Clin Cancer Res. 2022 Jun 08. pii: clincanres.0296.2022-1-28 03:44:54.997. [Epub ahead of print]
Junfen Xu,
Yifeng Fang,
Kelie Chen,
Sen Li,
Sangsang Tang,
Yan Ren,
Yixuan Cen,
Weidong Fei,
Bo Zhang,
Yuanming Shen,
Weiguo Lu.
PURPOSE: The heterogeneity of high-grade serous ovarian cancer (HGSOC) is not well studied, which severely hinders clinical treatment of HGSOC. Thus, it is necessary to characterize the heterogeneity of HGSOC within its tumor microenvironment (TME).
EXPERIMENTAL DESIGN: The tumors of seven treatment-naïve HGSOC patients at early or late stages and five age-matched non-malignant ovarian samples were analyzed by deep single-cell RNA sequencing (scRNA-seq).
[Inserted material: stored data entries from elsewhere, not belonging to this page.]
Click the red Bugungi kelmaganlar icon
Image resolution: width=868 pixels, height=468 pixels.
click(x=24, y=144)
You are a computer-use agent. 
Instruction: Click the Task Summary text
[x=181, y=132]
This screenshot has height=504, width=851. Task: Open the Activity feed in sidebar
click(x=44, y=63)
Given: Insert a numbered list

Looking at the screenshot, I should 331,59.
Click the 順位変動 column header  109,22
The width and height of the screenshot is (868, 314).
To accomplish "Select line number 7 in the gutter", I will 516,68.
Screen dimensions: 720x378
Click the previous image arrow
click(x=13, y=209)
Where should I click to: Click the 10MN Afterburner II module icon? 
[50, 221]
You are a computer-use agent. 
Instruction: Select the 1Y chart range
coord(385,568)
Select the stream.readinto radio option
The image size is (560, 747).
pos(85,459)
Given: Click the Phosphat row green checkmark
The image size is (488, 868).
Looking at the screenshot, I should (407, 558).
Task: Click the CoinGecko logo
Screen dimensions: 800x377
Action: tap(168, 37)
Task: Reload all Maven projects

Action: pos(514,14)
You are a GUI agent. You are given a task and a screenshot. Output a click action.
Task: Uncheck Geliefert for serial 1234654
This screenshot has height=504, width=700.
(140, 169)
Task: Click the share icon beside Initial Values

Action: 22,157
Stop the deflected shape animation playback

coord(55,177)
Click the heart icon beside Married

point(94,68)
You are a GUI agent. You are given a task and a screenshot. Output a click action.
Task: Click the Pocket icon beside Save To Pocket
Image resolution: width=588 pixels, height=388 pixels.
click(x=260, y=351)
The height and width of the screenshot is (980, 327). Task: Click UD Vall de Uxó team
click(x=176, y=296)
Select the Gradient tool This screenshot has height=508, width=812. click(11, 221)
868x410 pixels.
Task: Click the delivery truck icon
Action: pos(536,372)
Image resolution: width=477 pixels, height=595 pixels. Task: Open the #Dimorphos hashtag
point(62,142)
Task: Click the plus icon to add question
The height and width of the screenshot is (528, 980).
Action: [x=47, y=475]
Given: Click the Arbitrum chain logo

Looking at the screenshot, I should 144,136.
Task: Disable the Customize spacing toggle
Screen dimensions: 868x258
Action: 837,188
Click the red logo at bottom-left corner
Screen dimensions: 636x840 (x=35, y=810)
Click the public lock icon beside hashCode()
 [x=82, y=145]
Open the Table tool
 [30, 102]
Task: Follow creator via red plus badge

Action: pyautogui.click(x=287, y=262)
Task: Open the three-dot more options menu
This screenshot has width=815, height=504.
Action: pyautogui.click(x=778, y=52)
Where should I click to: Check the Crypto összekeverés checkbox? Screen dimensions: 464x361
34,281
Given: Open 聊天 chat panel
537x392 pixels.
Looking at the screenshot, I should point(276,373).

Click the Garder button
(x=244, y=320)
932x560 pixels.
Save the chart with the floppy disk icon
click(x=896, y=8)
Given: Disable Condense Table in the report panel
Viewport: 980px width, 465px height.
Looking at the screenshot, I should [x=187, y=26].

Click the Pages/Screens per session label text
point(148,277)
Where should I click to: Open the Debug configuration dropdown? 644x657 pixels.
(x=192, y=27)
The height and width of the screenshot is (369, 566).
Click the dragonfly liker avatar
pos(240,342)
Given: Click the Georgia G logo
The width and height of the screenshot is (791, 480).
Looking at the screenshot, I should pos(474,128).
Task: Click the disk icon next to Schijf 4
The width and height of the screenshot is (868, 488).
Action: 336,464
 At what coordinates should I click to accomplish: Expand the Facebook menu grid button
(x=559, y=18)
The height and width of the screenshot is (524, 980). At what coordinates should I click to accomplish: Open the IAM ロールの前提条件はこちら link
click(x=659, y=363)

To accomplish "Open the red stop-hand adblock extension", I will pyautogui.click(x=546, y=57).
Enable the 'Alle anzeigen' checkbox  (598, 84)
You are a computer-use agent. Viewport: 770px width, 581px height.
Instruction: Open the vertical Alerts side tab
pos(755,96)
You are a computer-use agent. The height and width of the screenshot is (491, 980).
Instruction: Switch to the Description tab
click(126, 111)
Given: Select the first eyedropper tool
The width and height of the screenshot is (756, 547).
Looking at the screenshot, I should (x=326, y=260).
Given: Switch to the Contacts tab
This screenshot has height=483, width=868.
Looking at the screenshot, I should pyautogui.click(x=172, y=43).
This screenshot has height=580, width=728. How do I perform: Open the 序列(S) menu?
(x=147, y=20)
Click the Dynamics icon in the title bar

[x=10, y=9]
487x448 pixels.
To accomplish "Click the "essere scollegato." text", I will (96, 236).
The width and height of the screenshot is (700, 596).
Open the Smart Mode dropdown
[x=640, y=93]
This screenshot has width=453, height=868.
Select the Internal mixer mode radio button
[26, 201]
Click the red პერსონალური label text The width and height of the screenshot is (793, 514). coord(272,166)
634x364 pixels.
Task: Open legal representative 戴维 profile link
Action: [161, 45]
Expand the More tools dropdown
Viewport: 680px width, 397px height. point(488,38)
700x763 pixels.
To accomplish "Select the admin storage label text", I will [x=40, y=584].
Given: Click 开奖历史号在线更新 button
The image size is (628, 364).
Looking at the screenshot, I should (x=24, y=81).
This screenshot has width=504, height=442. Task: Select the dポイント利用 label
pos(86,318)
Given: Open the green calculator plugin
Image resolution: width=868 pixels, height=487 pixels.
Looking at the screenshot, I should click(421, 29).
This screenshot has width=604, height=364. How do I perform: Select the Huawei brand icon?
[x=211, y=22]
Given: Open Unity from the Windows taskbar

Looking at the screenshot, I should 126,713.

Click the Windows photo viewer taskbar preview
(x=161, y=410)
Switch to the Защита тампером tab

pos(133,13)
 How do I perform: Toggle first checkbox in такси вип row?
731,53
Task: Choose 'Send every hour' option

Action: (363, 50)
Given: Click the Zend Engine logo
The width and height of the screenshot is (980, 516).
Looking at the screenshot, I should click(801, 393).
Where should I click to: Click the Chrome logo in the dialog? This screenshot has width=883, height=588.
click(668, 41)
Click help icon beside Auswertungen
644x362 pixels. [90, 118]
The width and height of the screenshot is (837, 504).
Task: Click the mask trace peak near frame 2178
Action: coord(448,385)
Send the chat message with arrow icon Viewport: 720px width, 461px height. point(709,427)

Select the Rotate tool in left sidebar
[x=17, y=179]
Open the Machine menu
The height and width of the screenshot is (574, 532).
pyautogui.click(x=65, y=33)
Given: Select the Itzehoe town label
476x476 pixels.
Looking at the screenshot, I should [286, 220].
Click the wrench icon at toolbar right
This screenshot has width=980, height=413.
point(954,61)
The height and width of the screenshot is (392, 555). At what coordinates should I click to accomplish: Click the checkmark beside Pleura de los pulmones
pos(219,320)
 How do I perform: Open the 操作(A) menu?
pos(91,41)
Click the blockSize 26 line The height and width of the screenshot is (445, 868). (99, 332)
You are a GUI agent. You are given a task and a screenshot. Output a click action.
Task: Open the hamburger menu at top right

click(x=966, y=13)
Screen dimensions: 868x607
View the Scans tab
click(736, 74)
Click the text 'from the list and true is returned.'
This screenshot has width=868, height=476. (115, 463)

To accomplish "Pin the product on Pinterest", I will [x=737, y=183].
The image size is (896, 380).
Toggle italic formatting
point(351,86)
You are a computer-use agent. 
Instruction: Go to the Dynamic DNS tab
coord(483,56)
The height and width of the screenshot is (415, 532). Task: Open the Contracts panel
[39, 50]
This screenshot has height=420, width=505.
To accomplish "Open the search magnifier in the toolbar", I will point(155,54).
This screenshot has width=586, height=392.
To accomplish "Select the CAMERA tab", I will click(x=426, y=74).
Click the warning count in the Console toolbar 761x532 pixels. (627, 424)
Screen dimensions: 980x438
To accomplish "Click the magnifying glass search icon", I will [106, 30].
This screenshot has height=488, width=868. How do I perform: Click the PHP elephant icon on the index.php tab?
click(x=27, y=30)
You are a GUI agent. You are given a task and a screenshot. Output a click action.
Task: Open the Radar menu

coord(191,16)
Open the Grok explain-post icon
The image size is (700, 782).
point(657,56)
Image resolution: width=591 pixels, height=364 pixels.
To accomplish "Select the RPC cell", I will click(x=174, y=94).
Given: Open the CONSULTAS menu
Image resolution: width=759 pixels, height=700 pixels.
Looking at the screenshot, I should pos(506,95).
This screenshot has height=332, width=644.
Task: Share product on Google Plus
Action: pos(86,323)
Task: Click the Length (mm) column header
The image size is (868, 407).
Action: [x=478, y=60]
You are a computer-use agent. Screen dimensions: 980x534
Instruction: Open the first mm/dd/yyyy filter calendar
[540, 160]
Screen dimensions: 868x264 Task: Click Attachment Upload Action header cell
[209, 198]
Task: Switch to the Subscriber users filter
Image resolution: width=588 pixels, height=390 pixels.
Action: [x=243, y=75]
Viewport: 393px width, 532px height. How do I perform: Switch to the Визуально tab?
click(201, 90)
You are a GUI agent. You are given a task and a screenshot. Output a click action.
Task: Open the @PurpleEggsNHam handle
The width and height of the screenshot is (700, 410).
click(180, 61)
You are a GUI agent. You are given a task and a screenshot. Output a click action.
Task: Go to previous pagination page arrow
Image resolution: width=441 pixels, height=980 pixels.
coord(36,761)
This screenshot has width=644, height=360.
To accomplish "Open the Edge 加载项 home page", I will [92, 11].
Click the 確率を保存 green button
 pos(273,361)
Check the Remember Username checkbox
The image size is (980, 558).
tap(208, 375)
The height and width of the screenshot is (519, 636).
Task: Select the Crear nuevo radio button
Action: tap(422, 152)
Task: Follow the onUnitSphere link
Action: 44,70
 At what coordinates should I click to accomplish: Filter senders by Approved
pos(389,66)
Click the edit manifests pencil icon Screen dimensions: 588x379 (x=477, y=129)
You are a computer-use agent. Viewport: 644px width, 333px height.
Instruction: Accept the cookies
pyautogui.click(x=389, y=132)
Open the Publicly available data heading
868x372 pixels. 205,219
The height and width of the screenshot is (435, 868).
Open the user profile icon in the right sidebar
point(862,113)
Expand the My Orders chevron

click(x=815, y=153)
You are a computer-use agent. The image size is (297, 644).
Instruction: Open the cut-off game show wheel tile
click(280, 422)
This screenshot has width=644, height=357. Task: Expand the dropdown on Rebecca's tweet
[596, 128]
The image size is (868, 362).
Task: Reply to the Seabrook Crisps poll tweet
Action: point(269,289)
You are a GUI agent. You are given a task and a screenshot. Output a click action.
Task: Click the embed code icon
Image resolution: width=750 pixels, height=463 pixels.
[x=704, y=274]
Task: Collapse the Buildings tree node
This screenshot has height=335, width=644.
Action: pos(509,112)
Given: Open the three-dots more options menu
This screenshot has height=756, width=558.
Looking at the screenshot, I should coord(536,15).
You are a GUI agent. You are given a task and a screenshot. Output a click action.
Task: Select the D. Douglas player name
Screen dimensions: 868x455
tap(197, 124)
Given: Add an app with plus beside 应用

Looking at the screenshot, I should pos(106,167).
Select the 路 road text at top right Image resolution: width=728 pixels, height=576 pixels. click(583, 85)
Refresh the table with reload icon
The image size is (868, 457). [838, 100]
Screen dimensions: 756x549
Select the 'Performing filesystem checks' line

RESULTS: A total of 59,324 single cells obtained from HGSOC and non-malignant ovarian tissues were sequenced by scRNA-seq. Among those cells, tumor cells were characterized by a set of EMT-associated gene signature, in which NOTCH1, SNAI2, TGFBR1 and WNT11 was further selected as a genetic panel to predict the poor outcomes of HGSOC patients. Matrix CAFs (mCAFs) expressing α-SMA, vimentin, COL3A, COL10A and MMP11, were the dominant CAFs in HGSOC tumors and could induce epithelial-to-mesenchymal transition (EMT) properties of OC cells in the co-culture system. Specific immune cell subsets such as C7-APOBEC3A M1 macrophages, CD8+ TRM and TEX cells were preferentially enriched in early-stage tumors. Additionally, an immune co-inhibitory receptor TIGIT was highly expressed on CD8+ TEX cells and TIGIT blockade could significantly reduce OC tumor growth in mouse models.
CONCLUSIONS: Our transcriptomic results analyzed by scRNA-seq delineate a ecosystemic landscape of HGSOC at early or late stages with a focus on its heterogeneity with TME. The major applications of our findings are a four EMT-gene model for prediction of HGSOC patient outcomes, mCAFs' capability of enhancing OC cell invasion and potential therapeutic value of anti-TIGIT treatment.